◆ Selected extract:
☆ ☆ ☆ ☆ ☆
Here's how we would write the proof mathematically:
Now let's do the proof in Coq.
Inductive proof of the summation formula
Theorem: for all natural numbers n, sum_to n = n * (n+1) / 2. Proof: by induction on n. P(n) = sum_to n = n * (n+1) / 2 Case: n=0 Show: P(0) = sum_to 0 = 0 * (0+1) / 2 = 0 = 0 * (0+1) / 2 // simplifying sum_to 0 = 0 = 0 // 0 * x = 0 Case: n=k+1 IH: P(k) = sum_to k = k * (k+1) / 2 Show: P(k+1) = sum_to (k+1) = (k+1) * (k+1+1) / 2 = k + 1 + sum_to k = (k+1) * (k+1+1) / 2 // simplifying sum_to (k+1) = k + 1 + k * (k+1) / 2 = (k+1) * (k+1+1) / 2 // using IH = 2 + 3k + k*k = 2 + 3k + k*k // simplifying terms on each side QED
Theorem sum_sq : forall n : nat,
sum_to n = n * (n+1) / 2.
Proof.
intros n.
induction n as [ | k IH].
- trivial.
- simpl. rewrite -> IH.
Abort.
The proof is working fine so far, but now we have a complicated algebraic
equation we need to prove:
Although we could try to prove that manually using the definitions of all the
operators, it would be much nicer to get Coq to find the proof for us. It turns
out that Coq does have great support for finding proofs that involve rings:
algebraic structures that support addition and multiplication operations.
(We'll discuss rings in detail after we finish the current proof.) But we can't
use that automation here, because the equation we want to prove also involves
division, and rings do not support division operations.
To avoid having to reason about division, we could rewrite the theorem we want
to prove: by multiplying both sides by 2, the division goes away:
S (k + k * (k + 1) / 2) = fst (Nat.divmod (k + 1 + k * S (k + 1)) 1 0 0)(divmod is part of how / is implemented in Coq.)
Theorem sum_sq_no_div : forall n : nat,
2 * sum_to n = n * (n+1).
Proof.
intros n.
induction n as [ | k IH].
- trivial.
- simpl.
Abort.
Now, after the call to simpl, we don't have any division, but we also
don't have any expressions that look exactly like the left-hand side of the
inductive hypothesis. The problem is that simpl was too agressive in
simplifying all the expressions. All we really want is to transform the
left-hand side of the subgoal, 2 * sum_to (S k), into an expression that
contains the left-hand side of the inductive hypothesis, 2 * sum_to k.
Thinking about the definition of sum_to, we ought to be able to transform 2 *
sum_to (S k) into 2 * (S k + sum_to k), which equals 2 * (S k) + 2 * sum_to
k. That final expression does have the left-hand side of the inductive
hypothesis in it, as desired. Let's factor out that reasoning as a separate
"helper" theorem. In math, helper theorems are usually called lemmas. The
Coq keyword Lemma is synonymous with Theorem.
Lemma sum_helper : forall n : nat,
2 * sum_to (S n) = 2 * (S n) + 2 * sum_to n.
Proof.
intros n. simpl. ring.
Qed.
The proof above simplifies the application of sum_to (S n), then invokes a
new tactic called ring. That tactic is able to automatically search for
proofs of equations involving addition and multiplication of natural numbers.
Now that we have our helper lemma, we can use it to prove the theorem:
Theorem sum_sq_no_div : forall n : nat,
2 * sum_to n = n * (n+1).
Proof.
intros n.
induction n as [ | k IH].
- trivial.
- rewrite -> sum_helper.
rewrite -> IH.
ring.
Qed.
☆ ☆ ☆ ☆ ☆
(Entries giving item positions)
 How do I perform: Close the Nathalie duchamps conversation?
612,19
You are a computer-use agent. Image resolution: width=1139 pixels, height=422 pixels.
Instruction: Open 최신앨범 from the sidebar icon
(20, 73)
☆ ☆ ☆ ☆ ☆
◆ Exercise instructions:
- 1) Decide whether each statement below agrees with the summation proof text, answering yes or no and quoting the words of the text that settle it. (a) Rings do not support division operations. (b) In Coq, the keyword Lemma means something different from Theorem. (c) The ring tactic can automatically search for proofs of equations involving subtraction of natural numbers.
- 2) Carry on the summation proof text from its final line.

◆ Answer list:
- 1)
(a) Yes: "rings do not support division operations."
(b) No: "The Coq keyword Lemma is synonymous with Theorem."
(c) No: "proofs of equations involving addition and multiplication of natural numbers."

- 2)
Once more, after doing the rewriting with the lemma and the inductive
hypothesis, we're left with algebraic equations that can be proved simply by
invoking the ring tactic.
Finally, we can use sum_sq_no_div to prove the original theorem involving
division. To do that, we need to first prove another lemma that shows we can
transform a multiplication into a division:
Lemma div_helper : forall a b c : nat,
c <> 0 -> c * a = b -> a = b / c.
Proof.
intros a b c neq eq.
rewrite <- eq.
rewrite Nat.mul_comm.
rewrite Nat.div_mul.
trivial.
assumption.
Qed.
That lemma involves two library theorems, mult_comm and Nat.div_mul. How
did we know to use these? Coq can help us search for useful theorems. Right
after we rewrite <- eq in the above proof, our subgoal is a = c * a / c. It
looks like we ought to be able to cancel the c term on the right-hand side.
So we can search for a theorem that would help us do that. The Search command
takes wildcards and reports all theorems that match the pattern we supply, for
example:
Search (_ * _ / _).
Unfortunately, the search results currently seem to be broken in Visual
Studio Code: we get only one matching library theorem, instead of all of them.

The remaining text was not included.